● Fragen
A: Beantworte zum Text über das Krematorium Zürich:
(i) In welchen Jahren wurde das alte Krematorium im Friedhof Sihlfeld A gebaut?
(ii) Wie hoch war die Zahl der Feuerbestattungen im Jahre 1912?
(iii) Wem wurde die Ausführung des zweiten Krematoriums übertragen?
B: Schreibe aus dem Text über das Krematorium Zürich den Abschnitt ab, der mit den Worten „Signatur | StAZH“ beginnt und mit „Urnenhainen zu beantragen.“ endet.

● Ausgewählter Text
Signatur | StAZH MM 3.34 RRB 1920/0022 |
Titel | Krematorium Zürich. |
Datum | 06.01.1920 |
P. | 12–13 |
[p. 12] A. Der Stadtrat von Zürich gelangt mit Eingabe vom 12. Februar 1919 an die Direktion des Gesundheitswesens, um auf Grund des Regulativs betreffend Staatsbeiträge an das Bestattungswesen vom 14. April 1902 beim Regierungsrate die Verabfolgung eines Staatsbeitrages für den Bau des neuen Krematoriums im Friedhof Sihlfeld D mit Urnenhallen und anschließenden Urnenhainen zu beantragen.
Zur Begründung des Gesuches wird im wesentlichen folgendes angeführt:
Das alte Krematorium im Friedhof Sihlfeld A ist in den Jahren 1887 bis 1889 durch den Feuerbestattungsverein auf seine Kosten gebaut worden. Durch Vertrag vom 10. März 1900 schenkte der Verein der Stadt das Krematorium gegen die Verpflichtung, die Leichen von Bewohnern der Stadt unentgeltlich einzuäschern. Die Zahl der Feuerbestattungen betrug im Jahre 1890 32; sie stieg im Jahre 1900 auf 115 und im Jahre 1912 auf 515. Von den Leichen von Einwohnern der Stadt wurden 16,5% eingeäschert. Die Stadt verpflichtete sich gegenüber dem Feuerbestattungsverein zur Errichtung eines zweiten Krematoriums mit einer Halle von wenigstens 600 Urnen. Die Ausführung wurde an Architekt Albert Fröhlich, aus Brugg, übertragen. Als Bauplatz wählte der Stadtrat das Erweiterungsgebiet des Friedhofes Sihlfeld.

● Vorliegende Einträge

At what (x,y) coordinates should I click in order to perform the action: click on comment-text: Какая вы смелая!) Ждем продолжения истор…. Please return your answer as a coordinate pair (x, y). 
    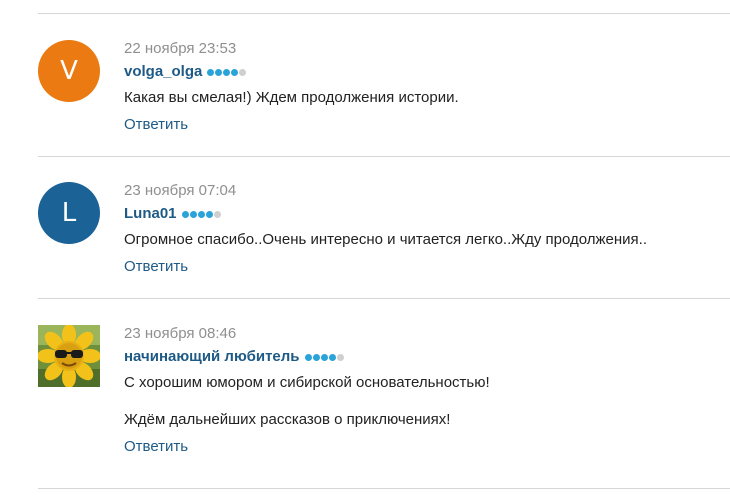
    Looking at the image, I should click on (427, 98).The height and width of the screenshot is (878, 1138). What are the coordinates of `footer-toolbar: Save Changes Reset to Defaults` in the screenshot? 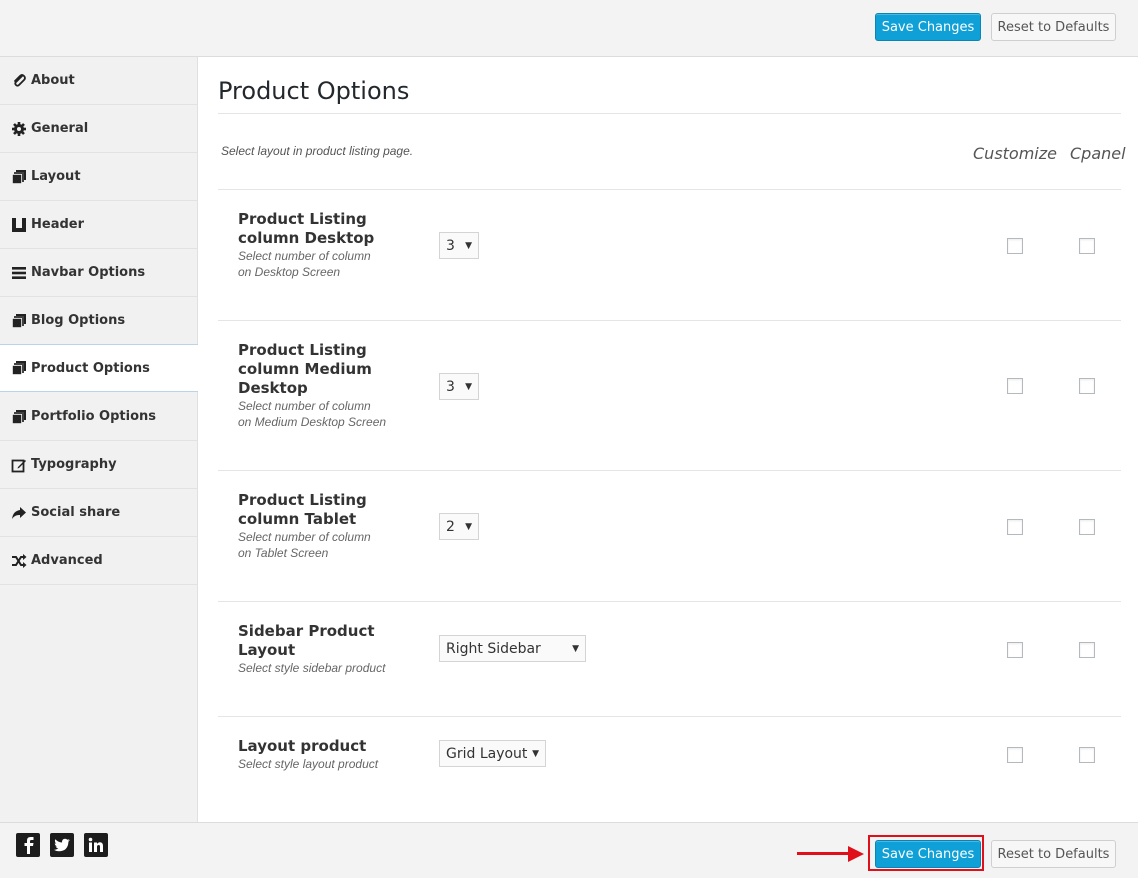 It's located at (569, 850).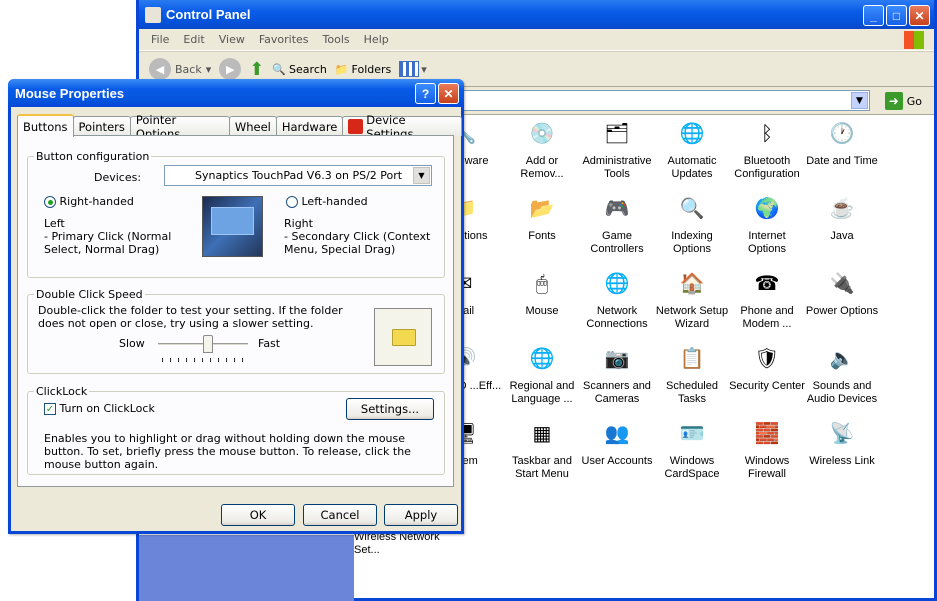 This screenshot has width=937, height=601. Describe the element at coordinates (842, 374) in the screenshot. I see `control-panel-item: 🔈 Sounds and Audio Devices` at that location. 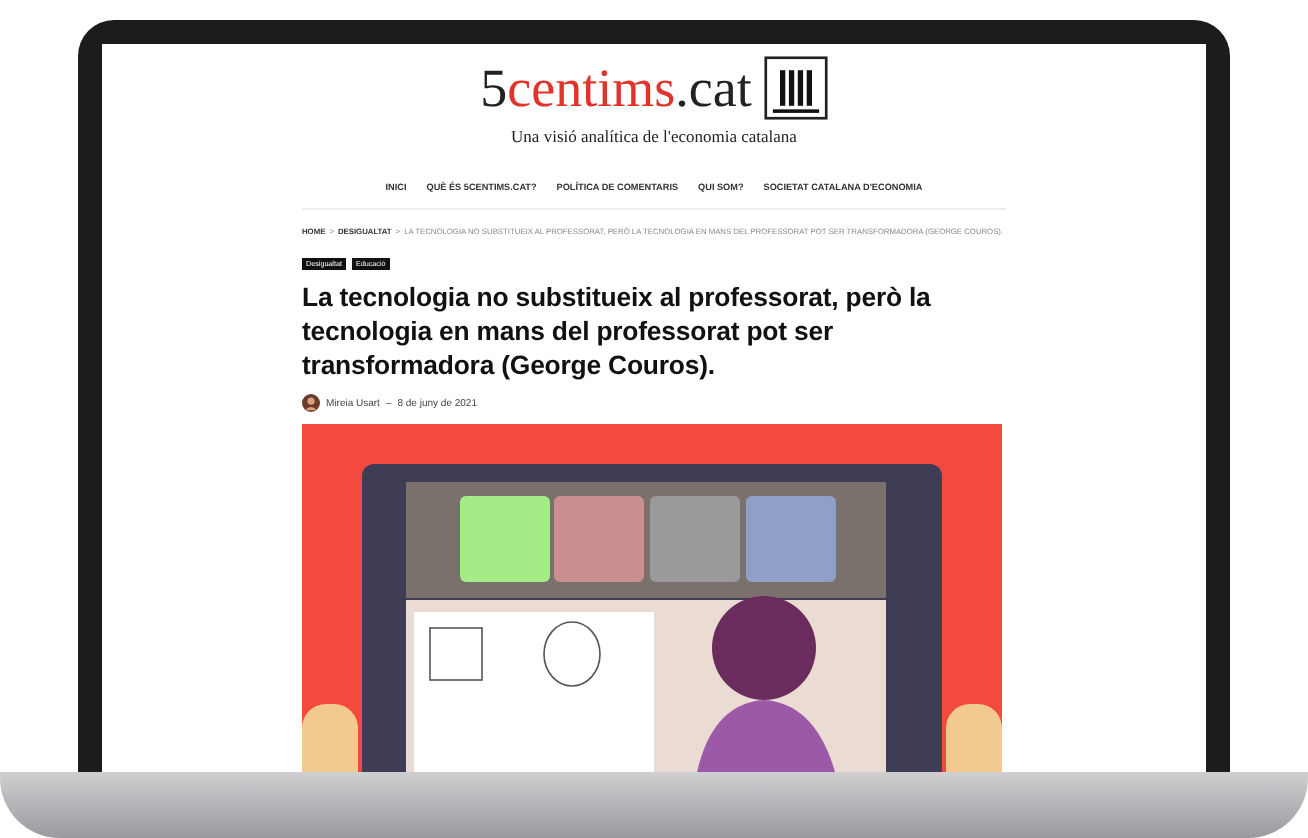 What do you see at coordinates (618, 331) in the screenshot?
I see `article-title: La tecnologia no substitueix al professorat, però la tecnologia en mans del professorat pot ser transformadora (George Couros).` at bounding box center [618, 331].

● Antworten in Reihenfolge
A:
(i) 1887 bis 1889
(ii) 515
(iii) Architekt Albert Fröhlich, aus Brugg

B:
Signatur | StAZH MM 3.34 RRB 1920/0022 |
Titel | Krematorium Zürich. |
Datum | 06.01.1920 |
P. | 12–13 |
[p. 12] A. Der Stadtrat von Zürich gelangt mit Eingabe vom 12. Februar 1919 an die Direktion des Gesundheitswesens, um auf Grund des Regulativs betreffend Staatsbeiträge an das Bestattungswesen vom 14. April 1902 beim Regierungsrate die Verabfolgung eines Staatsbeitrages für den Bau des neuen Krematoriums im Friedhof Sihlfeld D mit Urnenhallen und anschließenden Urnenhainen zu beantragen.